> _Texte_
*****
5. Vivant, art et technologie

17Les types d’existences numériques que nous abordons dans cet article peuvent être analysées selon notre modèle et terrain analytique. Une première caractéristique que l’on trouve est que les créations inspirées de phénomènes biologiques et naturels sont de nature composite. En effet, à l’occasion du colloque « Existences collectives : perspectives sémiotiques sur la sociabilité animale et humaine »3 nous avons discuté nos expériences à partir du projet « hydrologie des médias », que nous avons porté pendant deux ans au sein de l’EUR ArTeC. En mettant l’accent sur la matérialité et les représentations symboliques de l’eau, nous avons proposé des interventions directes sur les instruments et les méthodes scientifiques. Notre objectif était de provoquer des expériences esthétiques capables de promouvoir une conscience hydrologique et de représenter l’eau à des échelles invisibles à l’œil humain, mais tout de même nécessaires à prendre en compte.
*****
> _Données fournies_
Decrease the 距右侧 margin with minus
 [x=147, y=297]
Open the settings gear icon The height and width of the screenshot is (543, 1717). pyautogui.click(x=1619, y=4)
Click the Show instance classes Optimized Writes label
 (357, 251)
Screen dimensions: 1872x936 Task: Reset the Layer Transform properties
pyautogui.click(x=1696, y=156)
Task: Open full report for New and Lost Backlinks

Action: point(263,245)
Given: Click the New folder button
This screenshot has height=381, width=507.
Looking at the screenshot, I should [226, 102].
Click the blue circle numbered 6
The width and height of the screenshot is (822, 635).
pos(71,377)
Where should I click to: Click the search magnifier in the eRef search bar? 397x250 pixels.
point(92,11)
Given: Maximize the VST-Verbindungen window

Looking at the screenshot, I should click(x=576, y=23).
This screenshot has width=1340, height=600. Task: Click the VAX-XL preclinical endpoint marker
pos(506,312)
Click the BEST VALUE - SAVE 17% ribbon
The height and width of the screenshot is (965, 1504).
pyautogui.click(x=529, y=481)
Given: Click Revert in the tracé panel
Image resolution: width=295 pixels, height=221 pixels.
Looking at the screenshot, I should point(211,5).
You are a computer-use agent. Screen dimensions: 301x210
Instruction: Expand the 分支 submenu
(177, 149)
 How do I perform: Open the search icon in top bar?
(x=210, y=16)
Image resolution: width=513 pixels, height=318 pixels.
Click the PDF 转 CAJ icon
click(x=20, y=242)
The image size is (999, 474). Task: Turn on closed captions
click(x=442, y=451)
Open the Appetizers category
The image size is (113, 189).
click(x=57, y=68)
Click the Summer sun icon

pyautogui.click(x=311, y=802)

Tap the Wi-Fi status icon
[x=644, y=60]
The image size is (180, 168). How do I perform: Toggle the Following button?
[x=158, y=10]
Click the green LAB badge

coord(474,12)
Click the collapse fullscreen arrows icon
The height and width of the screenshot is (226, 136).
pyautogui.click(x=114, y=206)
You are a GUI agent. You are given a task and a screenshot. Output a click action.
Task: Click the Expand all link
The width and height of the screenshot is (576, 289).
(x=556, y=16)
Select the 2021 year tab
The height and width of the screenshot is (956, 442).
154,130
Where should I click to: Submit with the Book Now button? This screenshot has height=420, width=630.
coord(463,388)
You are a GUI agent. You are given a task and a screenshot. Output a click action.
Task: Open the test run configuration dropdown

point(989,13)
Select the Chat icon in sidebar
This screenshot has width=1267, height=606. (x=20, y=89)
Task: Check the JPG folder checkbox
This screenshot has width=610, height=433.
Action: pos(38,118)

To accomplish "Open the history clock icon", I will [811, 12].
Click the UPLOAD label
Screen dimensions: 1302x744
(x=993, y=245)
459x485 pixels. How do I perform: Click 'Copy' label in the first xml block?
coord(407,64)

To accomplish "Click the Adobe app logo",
*****
> _Consigne_
Reprenez le texte sur le projet « hydrologie des médias » juste après sa dernière phrase.

> _Réponse rédigée_
18Un cas d’étude est l’œuvre « Fiber Optic Ocean » (2016) de l’artiste-chercheuse Özge Samanci, partenaire de notre projet « hydrologie des médias ». Avec une installation qui comprend deux sculptures de squelettes de requin de taille réelle, Özge interroge les conséquences de l’invasion des océans par la technologie. Sa pièce traite le phénomène des requins qui mordent des câbles sous-marins car ils peuvent détecter des champs électromagnétiques à travers leurs pores remplis de gelée sur leur museau appelés ampoules de Lorenzini (Márquez, 2020). L’œuvre est dynamique car elle reçoit en temps réel les incidents causés par les morsures et génère une musique synthétique accompagnée d’un changement de lumière des câbles LED, représentant ceux de fibre optique. La complexité de l’installation inclut des composants issus de l’informatique spécialisée, comme les protocoles de communication électronique, mais d’autres qui proviennent de l’informatique expérimentale car ils laissent imaginer au public que la sculpture est vivante et que les visiteurs assistent aux événements en direct. Toutes ces pièces techniques sont réunies pour « vivre ensemble » et soutenir un argument de critique écologique et environnementale.

19Dans notre pratique pédagogique, nous mobilisons l’approche des existences numériques pour aborder les objets, les acteurs, les processus et les espèces comme des entités séparées, susceptibles de s’organiser et de représenter une perspective subjective d’un phénomène naturel. Par exemple, les participants à nos ateliers sont invités à interroger leurs outils de travail du quotidien (les logiciels qu’ils utilisent le plus souvent) en mettant au cœur les sujets hydrologiques. De manière complémentaire, les participants peuvent aussi découvrir des méthodes et outils qui leur sont inconnus mais qui permettent d’utiliser leurs propres formats de travail habituels (textes, images, vidéos)4.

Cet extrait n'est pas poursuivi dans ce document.